While car subscription programs haven’t reached the same level of consumer buy-in as a monthly movie or cloud storage subscription, they are starting to gain popularity. Porsche has one. General Motors and Ford, as well. Mercedes-Benz’ and BMW’s programs lets members swap one vehicle for another through a mobile app.

The learning curve

Like any new consumer offer, there’s a learning curve as to what the consumer will latch on to. As the automakers try their subscription models out on the public, they’re finding that what may work for one brand doesn’t necessarily guarantee success for another.

Case-in-point: Lincoln.

The 101-year-old carmaker has decided to go back to the drawing table with its “Canvas” subscription pilot according to Automotive News.

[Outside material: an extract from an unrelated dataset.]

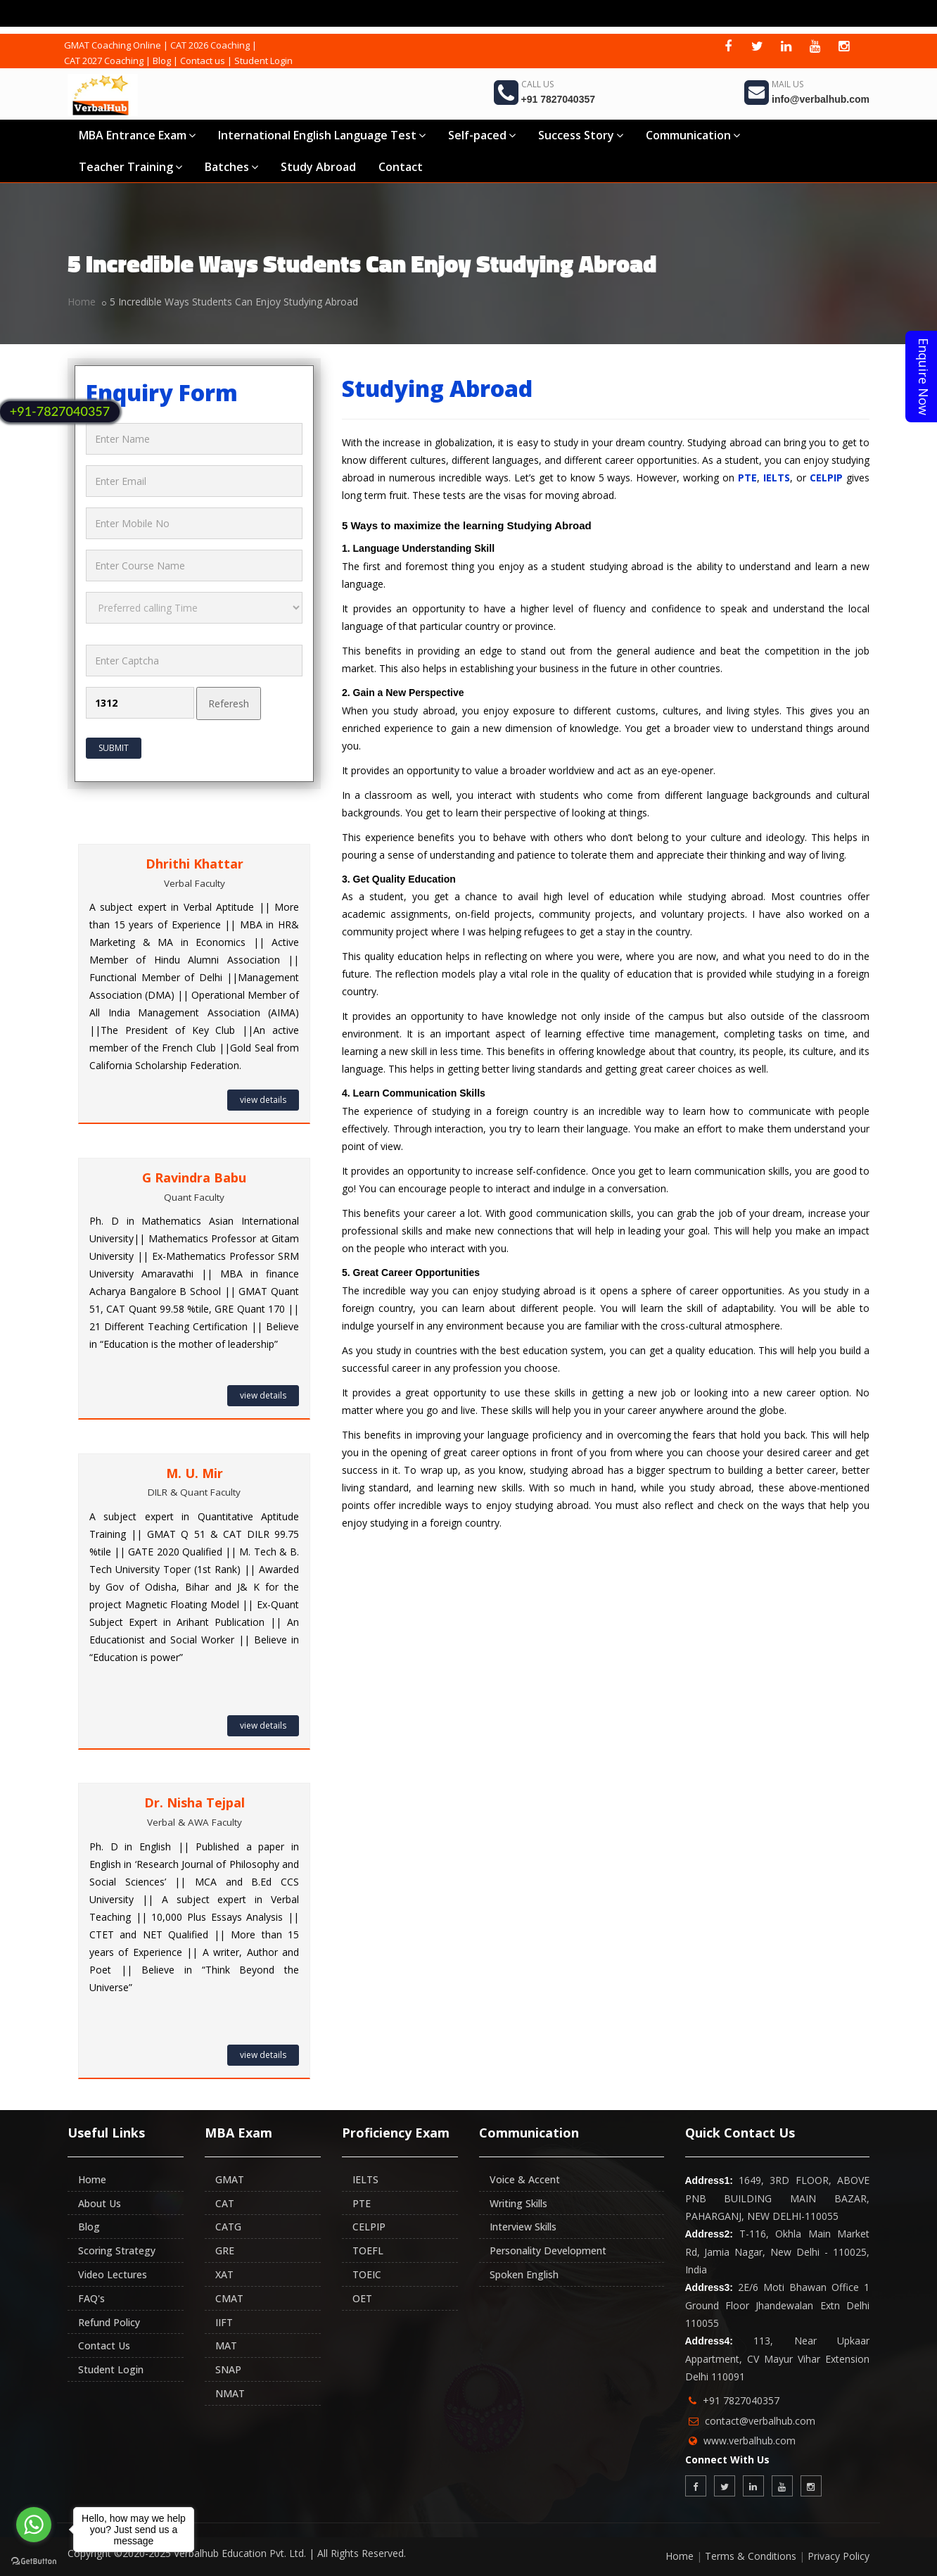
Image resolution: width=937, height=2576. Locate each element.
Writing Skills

"I've been surprised how few people are genuinely interested in that type of ownership," Robert Parker, Lincoln's director of sales and marketing, told Automotive News.

Lincoln’s far from throwing in the towel, but there’s lots of work to do. One competitive difference Lincoln is trying to craft is beating the others in price. BMW’s program starts at $1,099 per month, and Cadillac’s at $1,500 a month.

To outduel the others at the price game, Lincoln’s Canvas program opted to offer off-lease vehicles instead of new ones, which brings down the monthly price from $329 for a sedan to $509 for a luxury car.

But as anyone who’s ever bought a car knows, there are always extra charges beyond the advertised price. In Lincoln’s situation, the kicker seems to be the added monthly subscription charge.

People who subscribe for a year or longer pay as little as $25 extra per month, but Parker said that most Lincoln subscribers were only looking for short-term subscriptions, like when they’re shopping for a new car. At that level, there’s as much as an extra $375 for a single month which jacks up the total cost to nearly $900, a lot to swallow for almost anyone.

Where the auto subscription model winds up is anyone’s guess. According to a recent study by Autolist, the biggest appeal of a subscription service is the ability to switch between different types of vehicles easily, followed closely by the absence of a long-term commitment that’s usually required in a traditional car lease or loan.